こっちに流れ着いて八年の間に日本も大きく様変わりしたと言われても実感が湧かない。
スマートホンというケイタイが普及して、CD産業がほぼ壊滅してラジカセなどが必要なくなったとか。パソコンさえ不要になりつつあるのだとか。
時間がずれているのと、こちらは夏の後に嘘冬という短い冬を挟むので時差ボケもひどいけれど。
別世界に生きている。
俺が使っているこのケイタイもガラケーと呼ばれ、メールという機能も多くがSNSとかに置き換わっているのだとか。

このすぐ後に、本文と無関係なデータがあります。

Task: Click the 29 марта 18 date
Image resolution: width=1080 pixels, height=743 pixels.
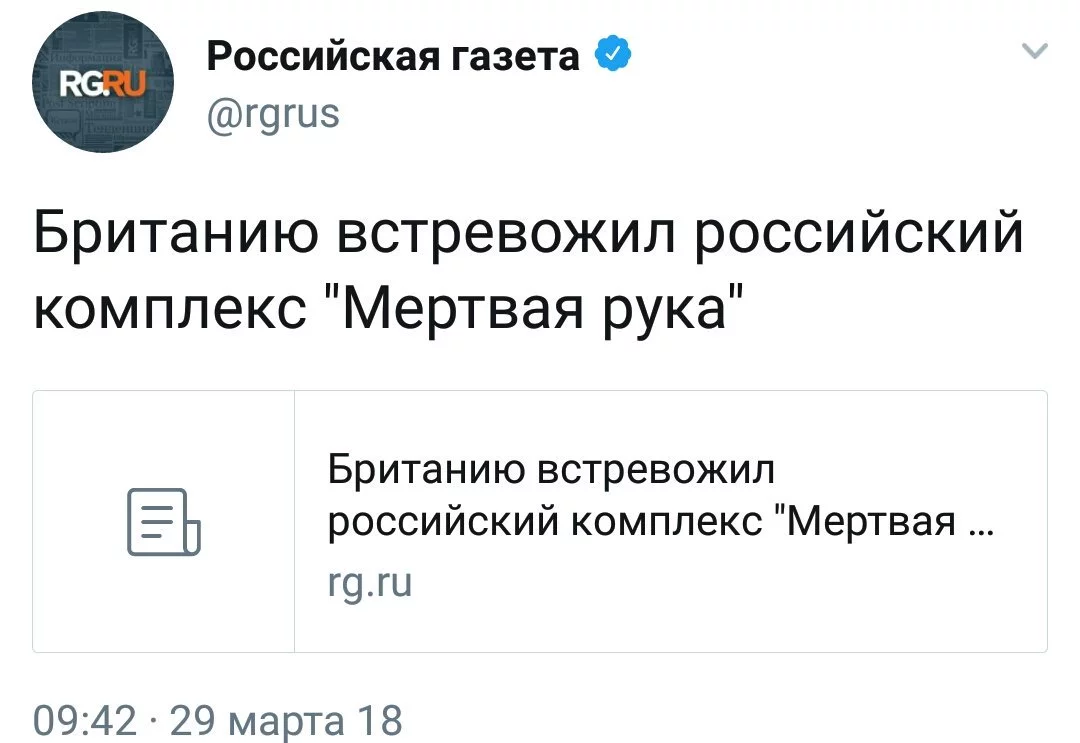Action: tap(286, 721)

SNSってブログのことだと思うのだが、あれがメールの代わり?
ユーリが俺のケイタイでもアプリが使えればとか言うのだが、最近のケイタイはアプリケーションの追加が出来るらしい。
本当にパソコンみたいだ。
『お前は、生きているんだな。そこで』
確認するように、見知らぬ世界に向けて訊ねる。
『トーマが生きていてくれるなら、父さんはそれでいい』
「うん」
海で失われた息子。
きっと後悔していたのだろう。深く。
死んだと認められず、ケイタイを解約もせずにいた両親の胸中を察する。
「あの日、海に行ったこと。俺は良かったと思ってるから」
『お前がそう言っても、父さんにはそうは思えん』
頑固だな、と。
嬉しくなる。知っている父だ。
『だが、お前の成長をこうして知ることが出来た』
ただ惰性で生きていただけでは、こんな言葉をもらえたとは思えない。
この世界に来て、自分なりに必死に生きて来た結果。
『頼むから、父さんよりも長生きして、幸せになってくれ』
頑張れとか言われるのかと思っていたら、少し違った。
『頼む』
もう一度、たった二文字の文章。
唇をきつく結び、震えを堪えてしっかりと頷いた。見えていないだろうけど。
「約束する」
未来のことなどわからない。
だけど、今はこの人の息子として出来る最後のことだ。